After his petition for post-conviction relief was filed in December 2015, Hummel moved for the judge’s recusal, and was Judge Michael Shurn was appointed a special judge in Starke Circuit Court. During the evidentiary hearing on Hummel’s petition, both Hummel and the state agreed to modifying Hummel’s sentence to include purposeful incarceration. In exchange, Hummel requested his petition for PCR be dismissed, which the special judge accepted.
However, 45-minutes later, Shurn informed the parties he did not have authority to modify Hummel’s sentence because he was only appointed to preside over the PCR case. The special judge then revoked his approval of the agreement and reinstated Hummel’s PCR case. The special judge later denied Hummel’s motion to correct error.
In his pro se appeal, Hummel argued the special judge had the authority to accept the agreement between him and the State, and requested the appellate court clarify the special judge’s authority to accept such agreements. Hummel further insisted the state be bound by the agreement it made with him.
The State cross-appealed, arguing that the appeal in Jonathan Hummel v. State of Indiana, 75A03-1710-PC-2449, should be dismissed because it is not a final, appealable order. It also contended that Hummel did not follow the correct procedure to proceed with an interlocutory appeal, that he waived the issue by not presenting a cogent argument, and the special judge was ultimately correct in his assertion of lack of authority.
However, the appellate court found that the order from which Hummel appealed is a final appealable order under Indiana Trial Rule 59 and was not subject to dismissal on the state’s asserted ground.
Additionally, the appellate court relied on Indiana Supreme Court precedent in Johnston v. Dobeski, 739 N.E.2d 121, 123 (Ind. 2000) that stated an agreement between a prisoner and the county prosecutor was valid and the post-conviction court had the authority to accept an agreement that included a sentence different than that imposed at trial and to dismiss the post-conviction petition.
“Despite this precedent in favor of Hummel’s position, the state argues Special Judge Shurn did not have authority to accept the agreement to modify the sentence … but rather only had the authority to grant or deny the relief sought by Hummel in his petition for post-conviction relief,” Judge Melissa May wrote for the court.
“To accept the state’s argument appears to eliminate the possibility that a special judge could ever preside over a PCR action. Our Indiana Supreme Court has held a PCR court has the authority to accept agreements presented to it that modify the sentence in the underlying criminal case and we now hold that the authority vested in the judge presiding over a PCR action must be the same, whether that judge is an elected judge, a judge pro tempore, or a special judge,” May continued.

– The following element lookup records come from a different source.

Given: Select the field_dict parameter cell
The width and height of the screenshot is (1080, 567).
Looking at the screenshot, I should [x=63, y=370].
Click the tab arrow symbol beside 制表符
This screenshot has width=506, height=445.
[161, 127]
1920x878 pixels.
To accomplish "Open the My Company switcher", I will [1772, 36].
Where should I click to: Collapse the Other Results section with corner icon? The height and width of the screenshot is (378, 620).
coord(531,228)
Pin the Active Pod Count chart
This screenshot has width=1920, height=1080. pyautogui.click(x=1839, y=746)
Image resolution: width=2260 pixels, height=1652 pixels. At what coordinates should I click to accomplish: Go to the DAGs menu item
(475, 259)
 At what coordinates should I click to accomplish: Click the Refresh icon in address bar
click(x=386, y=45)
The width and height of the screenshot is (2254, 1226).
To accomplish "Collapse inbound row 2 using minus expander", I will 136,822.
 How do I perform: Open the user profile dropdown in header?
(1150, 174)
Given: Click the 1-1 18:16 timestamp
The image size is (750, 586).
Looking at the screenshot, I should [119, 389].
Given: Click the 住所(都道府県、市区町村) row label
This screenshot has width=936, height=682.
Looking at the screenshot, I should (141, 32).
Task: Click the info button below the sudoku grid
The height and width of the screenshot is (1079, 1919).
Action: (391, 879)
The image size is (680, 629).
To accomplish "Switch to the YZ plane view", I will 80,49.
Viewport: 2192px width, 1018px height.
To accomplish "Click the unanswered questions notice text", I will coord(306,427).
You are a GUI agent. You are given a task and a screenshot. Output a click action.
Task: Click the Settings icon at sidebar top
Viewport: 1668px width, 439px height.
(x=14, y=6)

The appellate court found Shurn erred when he granted his own motion to correct error based on his belief he did not have the authority to accept the agreement reached by the state and Hummel. The COA also also denied the state’s cross-appeal request to dismiss Hummel’s appeal.
The panel remanded for the post-conviction court to re-enter its original order enforcing the parties’ agreement and dismissing Hummel’s PCR petition.